### Stored data ###

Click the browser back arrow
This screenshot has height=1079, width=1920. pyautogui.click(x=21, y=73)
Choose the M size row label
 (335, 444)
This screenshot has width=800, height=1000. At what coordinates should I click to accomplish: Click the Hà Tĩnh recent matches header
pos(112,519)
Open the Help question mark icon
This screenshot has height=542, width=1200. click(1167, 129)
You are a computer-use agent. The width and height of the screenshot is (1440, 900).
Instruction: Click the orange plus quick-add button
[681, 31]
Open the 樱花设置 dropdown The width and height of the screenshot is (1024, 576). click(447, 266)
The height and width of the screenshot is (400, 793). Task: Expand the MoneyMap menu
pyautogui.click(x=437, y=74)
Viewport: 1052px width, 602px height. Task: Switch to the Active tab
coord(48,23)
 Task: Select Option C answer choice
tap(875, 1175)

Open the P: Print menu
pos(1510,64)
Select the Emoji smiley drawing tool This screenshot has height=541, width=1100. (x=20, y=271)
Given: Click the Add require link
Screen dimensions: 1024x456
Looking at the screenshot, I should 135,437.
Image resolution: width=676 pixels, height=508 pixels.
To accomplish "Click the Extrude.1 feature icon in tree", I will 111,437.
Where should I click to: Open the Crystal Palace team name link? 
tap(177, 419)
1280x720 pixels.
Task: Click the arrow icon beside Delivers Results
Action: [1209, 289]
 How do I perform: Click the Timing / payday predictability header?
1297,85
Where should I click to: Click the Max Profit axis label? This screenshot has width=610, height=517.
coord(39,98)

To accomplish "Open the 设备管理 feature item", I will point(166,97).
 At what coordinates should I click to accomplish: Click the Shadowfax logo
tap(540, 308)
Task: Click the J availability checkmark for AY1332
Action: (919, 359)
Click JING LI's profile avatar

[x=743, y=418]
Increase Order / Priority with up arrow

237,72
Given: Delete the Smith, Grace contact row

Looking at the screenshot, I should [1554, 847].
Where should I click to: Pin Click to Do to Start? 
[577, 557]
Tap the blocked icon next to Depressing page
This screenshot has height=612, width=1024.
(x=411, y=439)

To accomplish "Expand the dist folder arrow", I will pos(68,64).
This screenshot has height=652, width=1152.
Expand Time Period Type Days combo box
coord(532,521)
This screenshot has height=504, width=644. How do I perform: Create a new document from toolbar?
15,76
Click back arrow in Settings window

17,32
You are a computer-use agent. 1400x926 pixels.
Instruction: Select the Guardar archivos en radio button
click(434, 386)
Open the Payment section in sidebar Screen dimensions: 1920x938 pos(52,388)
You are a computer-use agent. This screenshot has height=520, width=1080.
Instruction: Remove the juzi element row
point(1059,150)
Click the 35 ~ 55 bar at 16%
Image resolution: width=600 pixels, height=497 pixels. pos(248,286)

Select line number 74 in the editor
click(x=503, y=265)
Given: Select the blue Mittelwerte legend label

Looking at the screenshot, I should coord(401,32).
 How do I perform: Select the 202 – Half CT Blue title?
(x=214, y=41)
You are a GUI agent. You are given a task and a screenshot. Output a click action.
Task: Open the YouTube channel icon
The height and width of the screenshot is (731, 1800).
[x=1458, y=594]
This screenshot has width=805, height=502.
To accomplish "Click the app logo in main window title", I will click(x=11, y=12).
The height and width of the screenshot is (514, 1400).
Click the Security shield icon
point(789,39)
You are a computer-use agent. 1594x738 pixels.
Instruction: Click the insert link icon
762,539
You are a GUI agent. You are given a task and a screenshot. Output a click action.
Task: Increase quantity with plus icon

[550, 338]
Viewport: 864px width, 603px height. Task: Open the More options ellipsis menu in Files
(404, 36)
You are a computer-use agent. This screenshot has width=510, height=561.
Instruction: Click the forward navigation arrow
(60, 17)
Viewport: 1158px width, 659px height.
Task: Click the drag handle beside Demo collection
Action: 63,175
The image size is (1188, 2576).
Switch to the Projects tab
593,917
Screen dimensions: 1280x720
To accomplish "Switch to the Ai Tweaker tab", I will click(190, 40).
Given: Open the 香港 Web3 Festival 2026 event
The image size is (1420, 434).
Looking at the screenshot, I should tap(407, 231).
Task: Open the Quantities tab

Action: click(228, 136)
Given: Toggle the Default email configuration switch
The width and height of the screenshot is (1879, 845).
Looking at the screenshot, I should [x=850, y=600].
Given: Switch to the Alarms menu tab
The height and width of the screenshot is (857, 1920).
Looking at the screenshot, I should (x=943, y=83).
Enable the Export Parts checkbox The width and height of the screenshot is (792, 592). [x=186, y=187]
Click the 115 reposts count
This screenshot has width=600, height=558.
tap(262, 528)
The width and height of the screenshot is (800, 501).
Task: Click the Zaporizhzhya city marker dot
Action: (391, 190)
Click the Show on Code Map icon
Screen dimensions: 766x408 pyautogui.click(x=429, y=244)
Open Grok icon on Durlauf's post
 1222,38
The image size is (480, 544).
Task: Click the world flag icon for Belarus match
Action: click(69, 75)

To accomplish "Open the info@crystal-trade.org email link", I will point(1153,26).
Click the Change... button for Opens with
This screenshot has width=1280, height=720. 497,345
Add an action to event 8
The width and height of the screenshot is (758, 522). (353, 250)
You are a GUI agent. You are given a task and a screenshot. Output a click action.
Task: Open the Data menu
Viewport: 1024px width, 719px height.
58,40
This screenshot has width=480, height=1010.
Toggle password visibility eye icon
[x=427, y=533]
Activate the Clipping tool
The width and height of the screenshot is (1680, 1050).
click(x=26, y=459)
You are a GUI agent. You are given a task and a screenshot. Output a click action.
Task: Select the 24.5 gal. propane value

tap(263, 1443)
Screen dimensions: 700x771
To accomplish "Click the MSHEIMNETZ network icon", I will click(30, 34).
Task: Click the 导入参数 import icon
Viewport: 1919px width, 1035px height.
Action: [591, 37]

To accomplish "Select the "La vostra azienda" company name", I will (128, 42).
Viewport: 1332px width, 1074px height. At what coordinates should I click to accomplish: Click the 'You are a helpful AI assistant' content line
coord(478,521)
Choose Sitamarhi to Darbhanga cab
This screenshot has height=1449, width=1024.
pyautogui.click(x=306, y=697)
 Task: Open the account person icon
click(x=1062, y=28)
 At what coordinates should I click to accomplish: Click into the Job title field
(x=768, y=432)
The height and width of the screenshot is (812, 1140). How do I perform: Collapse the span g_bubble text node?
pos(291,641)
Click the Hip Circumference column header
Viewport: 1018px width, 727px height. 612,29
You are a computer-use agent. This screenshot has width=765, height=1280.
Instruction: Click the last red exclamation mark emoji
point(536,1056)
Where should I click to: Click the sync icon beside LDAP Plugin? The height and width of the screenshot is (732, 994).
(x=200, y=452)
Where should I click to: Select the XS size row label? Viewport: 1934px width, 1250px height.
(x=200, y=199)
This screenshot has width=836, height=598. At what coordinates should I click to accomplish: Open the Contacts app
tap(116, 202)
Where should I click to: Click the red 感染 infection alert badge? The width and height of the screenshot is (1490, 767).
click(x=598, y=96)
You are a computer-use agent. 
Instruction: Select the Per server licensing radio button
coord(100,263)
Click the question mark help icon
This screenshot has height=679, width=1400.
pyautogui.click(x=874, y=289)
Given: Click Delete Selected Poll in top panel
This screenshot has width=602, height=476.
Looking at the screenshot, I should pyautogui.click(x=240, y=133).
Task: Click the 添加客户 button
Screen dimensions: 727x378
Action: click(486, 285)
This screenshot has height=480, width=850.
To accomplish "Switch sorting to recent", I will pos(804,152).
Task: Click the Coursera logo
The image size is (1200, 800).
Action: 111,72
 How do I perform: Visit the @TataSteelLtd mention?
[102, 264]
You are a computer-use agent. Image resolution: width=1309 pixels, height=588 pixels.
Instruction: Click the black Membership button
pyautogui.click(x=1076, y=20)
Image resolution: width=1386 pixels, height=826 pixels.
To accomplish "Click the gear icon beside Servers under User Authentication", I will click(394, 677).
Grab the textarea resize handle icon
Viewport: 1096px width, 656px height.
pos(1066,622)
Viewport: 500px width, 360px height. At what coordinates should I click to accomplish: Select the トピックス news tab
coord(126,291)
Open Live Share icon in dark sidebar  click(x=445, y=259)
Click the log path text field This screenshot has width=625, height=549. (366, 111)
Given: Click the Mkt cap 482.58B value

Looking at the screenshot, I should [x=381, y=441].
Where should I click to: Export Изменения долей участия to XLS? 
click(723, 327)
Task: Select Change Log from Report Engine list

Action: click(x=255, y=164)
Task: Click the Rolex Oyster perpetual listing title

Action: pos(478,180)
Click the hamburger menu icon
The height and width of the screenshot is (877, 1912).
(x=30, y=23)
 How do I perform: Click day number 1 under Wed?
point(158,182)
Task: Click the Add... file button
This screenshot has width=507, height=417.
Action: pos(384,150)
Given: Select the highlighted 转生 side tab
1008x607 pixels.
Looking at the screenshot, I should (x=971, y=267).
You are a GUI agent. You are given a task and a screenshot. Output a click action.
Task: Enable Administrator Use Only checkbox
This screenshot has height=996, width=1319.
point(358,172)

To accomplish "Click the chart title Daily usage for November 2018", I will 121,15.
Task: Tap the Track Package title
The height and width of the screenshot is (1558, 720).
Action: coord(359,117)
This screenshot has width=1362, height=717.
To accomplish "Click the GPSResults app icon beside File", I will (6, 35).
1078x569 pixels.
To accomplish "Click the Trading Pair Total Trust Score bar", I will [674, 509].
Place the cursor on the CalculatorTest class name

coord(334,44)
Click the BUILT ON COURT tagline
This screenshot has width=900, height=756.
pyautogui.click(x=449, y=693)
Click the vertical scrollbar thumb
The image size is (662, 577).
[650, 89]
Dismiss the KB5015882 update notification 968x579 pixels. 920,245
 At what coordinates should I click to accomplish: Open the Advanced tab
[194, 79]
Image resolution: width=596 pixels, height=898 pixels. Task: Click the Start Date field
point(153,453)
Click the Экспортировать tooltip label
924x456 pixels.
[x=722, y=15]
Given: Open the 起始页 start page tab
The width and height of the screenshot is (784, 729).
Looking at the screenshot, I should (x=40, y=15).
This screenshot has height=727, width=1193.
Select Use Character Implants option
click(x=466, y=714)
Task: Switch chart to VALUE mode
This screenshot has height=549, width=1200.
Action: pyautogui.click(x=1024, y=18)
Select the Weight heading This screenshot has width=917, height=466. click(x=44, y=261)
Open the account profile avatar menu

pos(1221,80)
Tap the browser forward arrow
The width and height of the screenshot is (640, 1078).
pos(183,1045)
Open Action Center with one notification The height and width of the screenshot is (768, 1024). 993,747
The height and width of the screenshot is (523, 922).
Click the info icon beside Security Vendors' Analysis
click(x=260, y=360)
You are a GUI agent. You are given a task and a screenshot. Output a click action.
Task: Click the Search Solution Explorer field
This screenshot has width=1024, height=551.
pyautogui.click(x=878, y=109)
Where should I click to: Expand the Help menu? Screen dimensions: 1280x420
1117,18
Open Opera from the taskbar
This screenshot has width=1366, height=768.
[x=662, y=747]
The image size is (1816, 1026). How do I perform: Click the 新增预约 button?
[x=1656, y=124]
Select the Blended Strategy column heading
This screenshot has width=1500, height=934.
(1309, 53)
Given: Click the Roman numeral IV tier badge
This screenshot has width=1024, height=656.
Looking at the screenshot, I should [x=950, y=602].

###

● **How to complete this task**
What lines of the material contain "feature"? Show them.

● **Output below**
To accomplish "Click the Extrude.1 feature icon in tree", I will 111,437.
To accomplish "Open the 设备管理 feature item", I will point(166,97).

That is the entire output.